Le indagini, coordinate dalla procuratrice Béatrice Pilloud, hanno cambiato ufficialmente impostazione: non si tratta più solo di un’inchiesta su un incendio colposo (con i proprietari Jacques e Jessica Moretti indagati per omicidio colposo plurimo, lesioni colpose e incendio colposo), ma di un potenziale caso penale con profili di reato più gravi.
Gli inquirenti stanno riesaminando la cronologia dell’evento, i filmati di videosorveglianza degli edifici vicini, le comunicazioni recenti del ragazzo (tramite social e contatti noti) e le testimonianze di compagni di classe e amici.Si indaga su possibili minacce, pressioni esterne o un coinvolgimento diretto del giovane nella dinamica del rogo, sebbene al momento non emergano prove concrete di dolo.

Al calare della notte su Crans-Montana, compagni di scuola, vicini e residenti hanno deposto candele, fiori e messaggi vicino alla scena del disastro, in un’atmosfera di sgomento e incredulità.
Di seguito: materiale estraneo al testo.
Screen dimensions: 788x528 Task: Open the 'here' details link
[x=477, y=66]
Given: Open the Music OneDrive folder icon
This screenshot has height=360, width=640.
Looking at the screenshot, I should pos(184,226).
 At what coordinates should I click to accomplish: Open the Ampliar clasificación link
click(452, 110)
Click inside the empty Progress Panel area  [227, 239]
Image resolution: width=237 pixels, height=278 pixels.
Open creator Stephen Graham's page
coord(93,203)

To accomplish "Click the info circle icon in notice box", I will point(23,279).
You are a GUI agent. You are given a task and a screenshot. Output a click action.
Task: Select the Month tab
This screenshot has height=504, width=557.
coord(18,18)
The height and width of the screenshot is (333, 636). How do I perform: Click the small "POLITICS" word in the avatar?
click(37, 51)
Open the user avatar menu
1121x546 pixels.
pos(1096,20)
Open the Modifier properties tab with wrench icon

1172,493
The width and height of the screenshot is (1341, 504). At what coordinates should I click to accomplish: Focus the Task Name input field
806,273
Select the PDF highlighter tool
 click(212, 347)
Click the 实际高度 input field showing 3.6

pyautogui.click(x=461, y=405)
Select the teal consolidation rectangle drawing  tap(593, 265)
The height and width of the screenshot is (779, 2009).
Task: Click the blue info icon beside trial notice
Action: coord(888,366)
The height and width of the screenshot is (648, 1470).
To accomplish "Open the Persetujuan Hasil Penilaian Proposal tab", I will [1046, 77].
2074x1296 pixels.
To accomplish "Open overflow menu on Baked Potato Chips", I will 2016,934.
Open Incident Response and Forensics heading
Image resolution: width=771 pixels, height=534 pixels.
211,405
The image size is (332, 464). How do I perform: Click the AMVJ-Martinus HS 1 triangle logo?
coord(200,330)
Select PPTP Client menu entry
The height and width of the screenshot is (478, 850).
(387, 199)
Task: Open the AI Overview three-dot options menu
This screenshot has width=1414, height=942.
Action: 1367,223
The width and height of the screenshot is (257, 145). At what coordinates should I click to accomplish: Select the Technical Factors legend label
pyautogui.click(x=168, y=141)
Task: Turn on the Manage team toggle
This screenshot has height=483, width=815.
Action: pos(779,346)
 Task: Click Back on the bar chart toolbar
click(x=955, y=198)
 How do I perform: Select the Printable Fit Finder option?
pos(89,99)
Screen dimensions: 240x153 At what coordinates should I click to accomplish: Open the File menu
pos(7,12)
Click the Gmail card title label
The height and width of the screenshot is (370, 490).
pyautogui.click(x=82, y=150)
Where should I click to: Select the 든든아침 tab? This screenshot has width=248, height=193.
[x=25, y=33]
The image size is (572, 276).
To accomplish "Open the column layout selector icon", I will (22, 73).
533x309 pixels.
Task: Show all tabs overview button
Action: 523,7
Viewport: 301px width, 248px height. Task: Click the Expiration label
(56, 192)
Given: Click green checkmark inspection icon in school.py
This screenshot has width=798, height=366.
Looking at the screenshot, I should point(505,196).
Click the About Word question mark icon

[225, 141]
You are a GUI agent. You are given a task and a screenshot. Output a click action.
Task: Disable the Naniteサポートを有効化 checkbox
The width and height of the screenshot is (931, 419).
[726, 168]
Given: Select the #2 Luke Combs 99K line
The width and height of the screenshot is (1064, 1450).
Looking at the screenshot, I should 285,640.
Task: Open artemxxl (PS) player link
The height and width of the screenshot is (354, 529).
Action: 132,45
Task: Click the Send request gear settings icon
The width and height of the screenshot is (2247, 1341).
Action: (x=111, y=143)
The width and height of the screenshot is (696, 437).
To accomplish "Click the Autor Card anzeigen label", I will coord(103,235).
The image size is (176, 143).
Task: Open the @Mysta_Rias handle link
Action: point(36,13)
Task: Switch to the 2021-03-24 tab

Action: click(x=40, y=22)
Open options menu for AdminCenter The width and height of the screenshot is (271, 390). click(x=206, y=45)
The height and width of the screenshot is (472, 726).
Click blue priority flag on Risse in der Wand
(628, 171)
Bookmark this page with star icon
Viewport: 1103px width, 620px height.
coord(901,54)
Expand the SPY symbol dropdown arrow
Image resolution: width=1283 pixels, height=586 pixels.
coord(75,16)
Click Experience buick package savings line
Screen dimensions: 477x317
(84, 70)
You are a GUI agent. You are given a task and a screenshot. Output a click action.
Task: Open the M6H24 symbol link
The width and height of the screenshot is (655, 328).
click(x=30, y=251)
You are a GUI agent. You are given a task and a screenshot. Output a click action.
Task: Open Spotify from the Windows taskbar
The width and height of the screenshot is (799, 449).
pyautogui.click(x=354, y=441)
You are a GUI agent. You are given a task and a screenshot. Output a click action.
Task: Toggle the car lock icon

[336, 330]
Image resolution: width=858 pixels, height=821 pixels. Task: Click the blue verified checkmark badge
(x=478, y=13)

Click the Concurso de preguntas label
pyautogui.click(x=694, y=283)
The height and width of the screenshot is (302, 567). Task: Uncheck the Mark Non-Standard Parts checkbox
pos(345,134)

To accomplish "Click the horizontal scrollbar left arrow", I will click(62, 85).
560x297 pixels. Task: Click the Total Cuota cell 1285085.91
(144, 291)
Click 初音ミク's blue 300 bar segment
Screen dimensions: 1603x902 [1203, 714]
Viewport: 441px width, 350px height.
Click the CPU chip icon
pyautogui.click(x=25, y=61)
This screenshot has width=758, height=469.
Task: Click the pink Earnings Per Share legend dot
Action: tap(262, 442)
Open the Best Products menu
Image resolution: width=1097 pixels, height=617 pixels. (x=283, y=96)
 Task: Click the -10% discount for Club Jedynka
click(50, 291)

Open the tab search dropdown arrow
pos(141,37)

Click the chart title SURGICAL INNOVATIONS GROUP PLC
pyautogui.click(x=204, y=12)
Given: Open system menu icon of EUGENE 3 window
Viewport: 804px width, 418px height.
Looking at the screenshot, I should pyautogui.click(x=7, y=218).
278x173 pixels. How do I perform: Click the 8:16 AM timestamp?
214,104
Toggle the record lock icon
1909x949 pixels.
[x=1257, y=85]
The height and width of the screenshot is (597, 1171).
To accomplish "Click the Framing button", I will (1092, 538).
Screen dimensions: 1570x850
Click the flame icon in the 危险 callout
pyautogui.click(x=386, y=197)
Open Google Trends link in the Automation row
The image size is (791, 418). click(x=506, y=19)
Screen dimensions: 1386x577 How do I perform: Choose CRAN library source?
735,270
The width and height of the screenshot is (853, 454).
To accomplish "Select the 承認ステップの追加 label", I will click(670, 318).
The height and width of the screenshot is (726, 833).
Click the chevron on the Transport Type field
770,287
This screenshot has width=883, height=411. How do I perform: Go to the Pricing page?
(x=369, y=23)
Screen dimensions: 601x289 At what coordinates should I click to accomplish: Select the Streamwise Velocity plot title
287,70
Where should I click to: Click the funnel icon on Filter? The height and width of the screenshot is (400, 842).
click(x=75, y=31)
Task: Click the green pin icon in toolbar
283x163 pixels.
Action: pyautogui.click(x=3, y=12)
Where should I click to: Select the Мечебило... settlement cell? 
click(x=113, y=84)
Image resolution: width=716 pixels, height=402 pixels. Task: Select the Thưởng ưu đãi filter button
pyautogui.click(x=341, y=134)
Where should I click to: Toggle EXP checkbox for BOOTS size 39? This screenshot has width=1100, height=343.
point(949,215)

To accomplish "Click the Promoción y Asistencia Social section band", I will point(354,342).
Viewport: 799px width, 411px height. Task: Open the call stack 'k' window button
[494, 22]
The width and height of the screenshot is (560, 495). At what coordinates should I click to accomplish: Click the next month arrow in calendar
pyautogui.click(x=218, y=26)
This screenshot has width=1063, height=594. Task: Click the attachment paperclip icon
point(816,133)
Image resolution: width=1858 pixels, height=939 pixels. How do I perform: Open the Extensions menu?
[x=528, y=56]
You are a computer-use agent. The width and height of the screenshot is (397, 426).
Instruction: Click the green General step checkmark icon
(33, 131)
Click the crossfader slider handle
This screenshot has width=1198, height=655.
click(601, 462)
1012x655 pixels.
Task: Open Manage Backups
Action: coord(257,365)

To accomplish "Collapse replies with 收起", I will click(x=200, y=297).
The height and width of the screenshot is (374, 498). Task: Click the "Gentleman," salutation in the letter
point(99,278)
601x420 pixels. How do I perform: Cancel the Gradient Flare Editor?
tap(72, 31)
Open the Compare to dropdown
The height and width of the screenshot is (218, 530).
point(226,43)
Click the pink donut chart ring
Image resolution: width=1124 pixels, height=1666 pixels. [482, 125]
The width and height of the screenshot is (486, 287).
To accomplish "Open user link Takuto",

Molti si chiedono come una vita così piena di promesse – un ragazzo brillante, creativo, destinato a grandi cose – possa essere svanita (o scomparsa) in circostanze tanto tragiche e avvolte dal mistero.
Le autorità hanno promesso ulteriori aggiornamenti una volta completate le analisi forensi sullo zaino, sul quaderno, sul telefono e sulla nota sigillata. Per ora, però, la scoperta non ha fatto che amplificare l’angoscia pubblica e lasciare sospeso un interrogativo lancinante: cosa è successo veramente al prodigio sedicenne la notte dell’incendio al Le Constellation? Era vittima casuale di una tragedia evitabile, o custodiva un segreto che potrebbe cambiare l’intera ricostruzione dei fatti?
Mentre la comunità piange le 40 vittime accertate e attende risposte definitive, questo zaino ritrovato tra le macerie ha trasformato una strage da fuoco in un enigma che potrebbe rivelare lati oscuri ben oltre la negligenza o l’incidente.